Quantum Theory

Here’s an excellent diatribe from Dr. Paul Sutter on Quantum Theory. It is both hilarious and tragic. A lack of imagination during the classical to quantum transition caused the quantum mess.

One signal of the root issue is that quantum mechanics is dissatisfying to many who dive into it, no matter how deep they go. Why should we accept that the best science can do is a probability of outcome? Particle assemblies have multiple frequencies and we don’t know where in the wave equation the reaction is going to occur. Instead of throwing up our hands and capitulating to probabilities, this is a clue for where to look for a solution. Why should we accept the concept of the quantum with no implementation? The QM proponents were very aggressive in walling off various lines of investigation by stating that quantum were fundamental.

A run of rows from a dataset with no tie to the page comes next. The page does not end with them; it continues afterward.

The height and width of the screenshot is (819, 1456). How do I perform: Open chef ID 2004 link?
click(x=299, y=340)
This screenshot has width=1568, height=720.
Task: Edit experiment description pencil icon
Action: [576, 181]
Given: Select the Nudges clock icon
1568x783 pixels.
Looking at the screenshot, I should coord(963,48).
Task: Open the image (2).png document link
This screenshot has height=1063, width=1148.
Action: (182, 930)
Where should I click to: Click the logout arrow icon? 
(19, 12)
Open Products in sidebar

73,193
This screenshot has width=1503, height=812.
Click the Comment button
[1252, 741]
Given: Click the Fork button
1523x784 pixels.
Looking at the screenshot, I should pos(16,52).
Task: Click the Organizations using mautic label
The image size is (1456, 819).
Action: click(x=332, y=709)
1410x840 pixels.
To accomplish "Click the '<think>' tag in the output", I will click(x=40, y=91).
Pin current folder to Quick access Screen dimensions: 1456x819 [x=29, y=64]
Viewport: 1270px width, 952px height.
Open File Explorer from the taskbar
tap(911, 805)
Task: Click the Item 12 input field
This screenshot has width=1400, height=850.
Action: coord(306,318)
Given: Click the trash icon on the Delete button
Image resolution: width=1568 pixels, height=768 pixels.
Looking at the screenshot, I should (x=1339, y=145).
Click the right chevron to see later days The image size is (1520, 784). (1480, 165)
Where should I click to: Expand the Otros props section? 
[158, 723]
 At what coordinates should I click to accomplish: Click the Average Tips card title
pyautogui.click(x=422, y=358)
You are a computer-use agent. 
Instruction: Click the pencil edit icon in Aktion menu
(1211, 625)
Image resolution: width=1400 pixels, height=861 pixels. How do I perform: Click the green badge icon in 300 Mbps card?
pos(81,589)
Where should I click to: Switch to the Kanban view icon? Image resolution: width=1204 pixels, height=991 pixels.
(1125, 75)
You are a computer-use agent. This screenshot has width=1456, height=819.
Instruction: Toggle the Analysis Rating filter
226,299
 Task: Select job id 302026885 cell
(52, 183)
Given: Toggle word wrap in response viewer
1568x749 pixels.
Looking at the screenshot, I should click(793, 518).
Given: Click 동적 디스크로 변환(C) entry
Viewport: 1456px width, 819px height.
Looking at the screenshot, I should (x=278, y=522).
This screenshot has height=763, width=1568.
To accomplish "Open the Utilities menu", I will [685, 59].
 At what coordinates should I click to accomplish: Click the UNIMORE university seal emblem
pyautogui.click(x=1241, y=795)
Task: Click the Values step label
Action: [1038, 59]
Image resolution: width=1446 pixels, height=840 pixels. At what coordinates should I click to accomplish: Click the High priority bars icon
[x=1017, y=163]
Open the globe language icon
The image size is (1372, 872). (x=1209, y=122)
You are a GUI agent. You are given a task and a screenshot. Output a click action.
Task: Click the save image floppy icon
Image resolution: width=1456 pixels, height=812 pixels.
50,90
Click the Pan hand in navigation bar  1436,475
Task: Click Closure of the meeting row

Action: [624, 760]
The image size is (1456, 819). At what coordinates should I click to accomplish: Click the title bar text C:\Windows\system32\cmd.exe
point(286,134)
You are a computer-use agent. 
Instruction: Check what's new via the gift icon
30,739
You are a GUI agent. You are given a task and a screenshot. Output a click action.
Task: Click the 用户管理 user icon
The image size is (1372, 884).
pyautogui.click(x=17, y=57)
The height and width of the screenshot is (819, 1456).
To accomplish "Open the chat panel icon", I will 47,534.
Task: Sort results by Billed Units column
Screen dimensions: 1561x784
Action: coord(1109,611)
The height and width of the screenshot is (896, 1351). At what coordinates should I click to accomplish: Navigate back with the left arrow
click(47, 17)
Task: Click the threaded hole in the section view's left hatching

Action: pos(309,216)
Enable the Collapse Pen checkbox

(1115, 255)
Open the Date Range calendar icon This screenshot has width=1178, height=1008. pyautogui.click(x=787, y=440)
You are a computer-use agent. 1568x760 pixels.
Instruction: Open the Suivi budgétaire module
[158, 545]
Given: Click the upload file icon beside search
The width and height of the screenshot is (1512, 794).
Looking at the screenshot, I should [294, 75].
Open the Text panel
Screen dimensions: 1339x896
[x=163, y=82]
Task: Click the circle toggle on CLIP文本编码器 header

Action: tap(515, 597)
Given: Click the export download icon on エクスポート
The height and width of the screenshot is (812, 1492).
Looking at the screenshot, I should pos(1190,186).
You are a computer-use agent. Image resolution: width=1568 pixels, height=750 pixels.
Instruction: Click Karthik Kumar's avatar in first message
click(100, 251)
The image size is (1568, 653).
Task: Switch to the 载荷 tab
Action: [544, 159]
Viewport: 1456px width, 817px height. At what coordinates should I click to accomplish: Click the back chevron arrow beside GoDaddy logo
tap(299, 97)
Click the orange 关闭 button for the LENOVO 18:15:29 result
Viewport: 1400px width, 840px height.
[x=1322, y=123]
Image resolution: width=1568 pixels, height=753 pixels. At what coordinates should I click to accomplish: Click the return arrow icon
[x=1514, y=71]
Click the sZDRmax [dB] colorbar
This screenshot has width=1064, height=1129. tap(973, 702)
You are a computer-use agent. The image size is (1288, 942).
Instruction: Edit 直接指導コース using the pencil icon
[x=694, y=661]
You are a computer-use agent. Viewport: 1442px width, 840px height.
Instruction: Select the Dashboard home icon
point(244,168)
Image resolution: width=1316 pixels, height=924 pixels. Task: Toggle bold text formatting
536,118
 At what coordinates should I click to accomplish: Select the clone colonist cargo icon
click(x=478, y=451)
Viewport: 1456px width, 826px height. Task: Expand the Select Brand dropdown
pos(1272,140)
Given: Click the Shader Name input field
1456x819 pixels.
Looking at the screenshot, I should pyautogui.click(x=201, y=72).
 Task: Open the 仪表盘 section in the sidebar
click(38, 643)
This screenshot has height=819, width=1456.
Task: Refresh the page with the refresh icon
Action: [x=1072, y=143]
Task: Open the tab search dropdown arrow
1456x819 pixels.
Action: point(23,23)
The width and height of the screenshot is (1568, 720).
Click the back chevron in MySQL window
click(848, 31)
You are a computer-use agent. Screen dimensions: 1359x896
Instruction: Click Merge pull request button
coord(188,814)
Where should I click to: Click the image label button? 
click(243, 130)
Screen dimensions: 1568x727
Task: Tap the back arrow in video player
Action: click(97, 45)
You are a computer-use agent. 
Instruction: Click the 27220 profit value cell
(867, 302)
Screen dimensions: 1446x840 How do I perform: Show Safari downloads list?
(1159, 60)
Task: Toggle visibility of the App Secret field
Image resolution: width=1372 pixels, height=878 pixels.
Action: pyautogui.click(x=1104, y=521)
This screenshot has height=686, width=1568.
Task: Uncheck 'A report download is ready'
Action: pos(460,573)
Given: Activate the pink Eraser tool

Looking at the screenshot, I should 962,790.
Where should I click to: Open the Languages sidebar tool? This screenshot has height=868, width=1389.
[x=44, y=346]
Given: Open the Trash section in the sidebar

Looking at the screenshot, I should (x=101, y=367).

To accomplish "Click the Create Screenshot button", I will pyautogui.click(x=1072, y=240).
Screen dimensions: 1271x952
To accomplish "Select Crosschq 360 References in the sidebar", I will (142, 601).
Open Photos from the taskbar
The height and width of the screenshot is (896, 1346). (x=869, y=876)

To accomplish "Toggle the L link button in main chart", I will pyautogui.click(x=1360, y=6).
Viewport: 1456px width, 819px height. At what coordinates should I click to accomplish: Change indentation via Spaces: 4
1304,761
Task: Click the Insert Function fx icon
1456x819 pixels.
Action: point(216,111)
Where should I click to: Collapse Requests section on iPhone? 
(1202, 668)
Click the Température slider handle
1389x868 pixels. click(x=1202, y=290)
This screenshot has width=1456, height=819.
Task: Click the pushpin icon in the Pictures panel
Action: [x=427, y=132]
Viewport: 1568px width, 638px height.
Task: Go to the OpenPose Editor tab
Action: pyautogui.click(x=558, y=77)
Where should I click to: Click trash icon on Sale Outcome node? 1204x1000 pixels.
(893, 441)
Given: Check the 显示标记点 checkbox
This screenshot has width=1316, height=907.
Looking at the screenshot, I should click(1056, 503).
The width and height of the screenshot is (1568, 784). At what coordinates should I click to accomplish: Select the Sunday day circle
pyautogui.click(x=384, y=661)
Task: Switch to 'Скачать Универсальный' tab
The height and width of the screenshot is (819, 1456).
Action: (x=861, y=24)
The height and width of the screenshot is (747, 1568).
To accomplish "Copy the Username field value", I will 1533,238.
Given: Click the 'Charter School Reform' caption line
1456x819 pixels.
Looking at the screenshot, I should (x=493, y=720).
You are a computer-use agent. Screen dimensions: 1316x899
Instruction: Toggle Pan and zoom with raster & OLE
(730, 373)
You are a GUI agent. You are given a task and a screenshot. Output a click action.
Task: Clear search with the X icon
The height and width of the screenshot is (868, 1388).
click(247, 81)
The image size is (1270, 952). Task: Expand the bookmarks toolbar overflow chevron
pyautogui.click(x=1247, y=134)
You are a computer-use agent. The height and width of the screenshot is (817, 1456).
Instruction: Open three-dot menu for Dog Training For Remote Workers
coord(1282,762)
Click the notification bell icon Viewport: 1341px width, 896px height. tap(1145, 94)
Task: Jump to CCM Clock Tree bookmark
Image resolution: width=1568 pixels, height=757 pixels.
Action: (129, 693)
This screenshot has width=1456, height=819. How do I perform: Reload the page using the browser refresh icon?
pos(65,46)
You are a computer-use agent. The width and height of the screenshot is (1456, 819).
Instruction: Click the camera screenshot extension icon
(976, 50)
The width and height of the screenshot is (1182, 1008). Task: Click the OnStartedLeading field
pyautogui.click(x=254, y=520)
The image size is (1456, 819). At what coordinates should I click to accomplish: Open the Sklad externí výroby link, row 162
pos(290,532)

For my part, I was skeptical as soon as I began reading about QM. I understand it is an effective theory. I simply can not accept limitations on the search for an implementation to nature. GR also presents certain limitations conceptually due to its geometry. The beauty of pure geometry appears to distract in some sense from the search for an implementation of that geometry. Oddly, physicists are correct that nature is ultimately a dynamical geometry, but GR and QM stopped a few assembly levels short of the goal.

In the figure above I show the one aspect of the architecture of quantum field theory, that each particle is an excitation of a field for that particle type. NPQG makes huge strides towards a parsimonious model with only one field type, the electric potential. Particles are implemented as assemblies of point charges and those assemblies generate the wave equations already known to science.